It’s not always clear whether or not a non-compete agreement is enforceable. This world of restrictions and agreements is often daunting for even the savviest of business owners, to say the least. If you’re struggling to make heads or tails of these types of clauses in Texas, here’s some simple information that will point you in the right direction.

Let’s start with what a non-compete agreement is. This is a form of a restrictive covenant that puts limits on the places a worker can seek employment after they’ve left their current company. The agreement also defines what actions a business owner is allowed to take after they have sold their company.

Restrictive covenants come in four different varieties, distinguishable by what they prohibit. The type of agreement you’re dealing with has a significant bearing on how enforceable it is. These agreement types are:

  • Non-compete agreements
  • Non-solicitation agreements
  • Non-poaching agreements
  • Non-disclosure agreements

When the reasonableness of the agreement is called into question

Non-compete agreements are there to prohibit individuals from owning or being employed at a competing company. But in many cases, courts are looking at these agreements with a highly critical eye.

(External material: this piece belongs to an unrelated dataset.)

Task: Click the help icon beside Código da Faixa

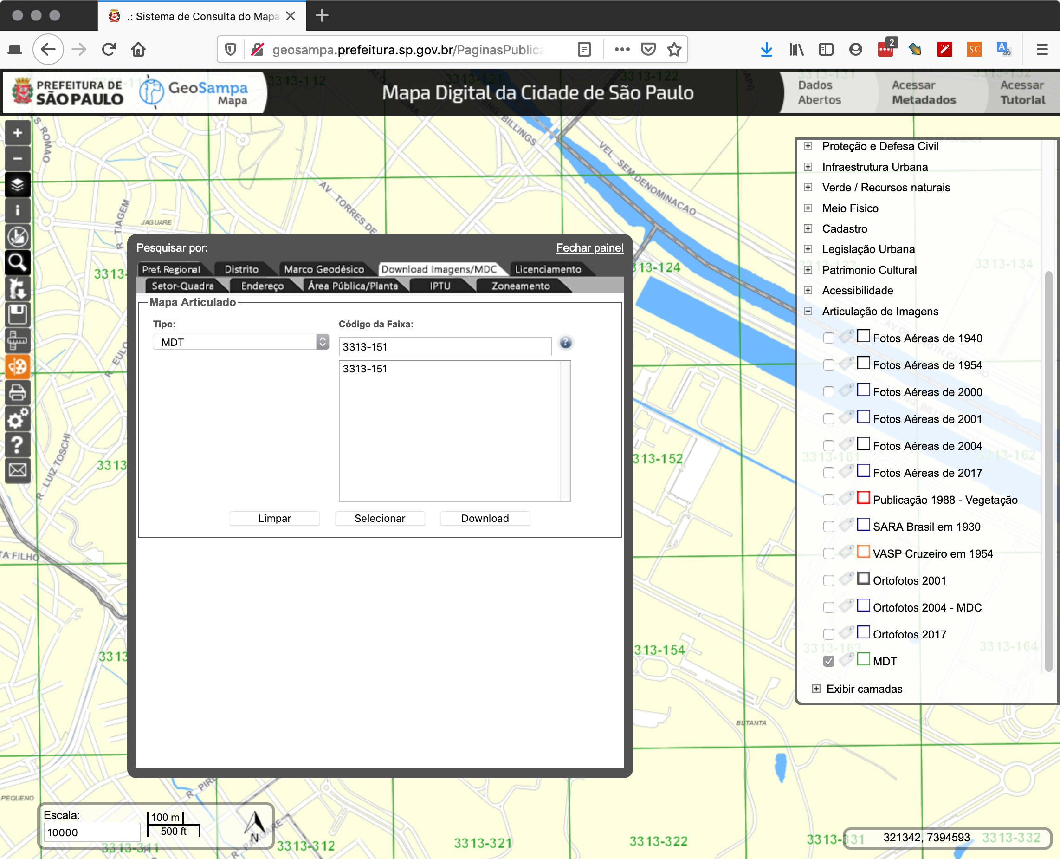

If there are any doubts about the reasonableness of the agreement, it may be a clause that’s impossible to enforce. However, it’s important to bear in mind that so long as there is a genuine cause for the restriction from a business perspective, these agreements are generally quite enforceable.

The types of non-compete agreements that end up being “non-enforceable” are those that are deemed to be unreasonable in a court of law. When the burden and hardships put onto the former employee go too far, it might not be possible to enforce the clause. This also may be the case if the prohibitions in the clause would be damaging to the public interest.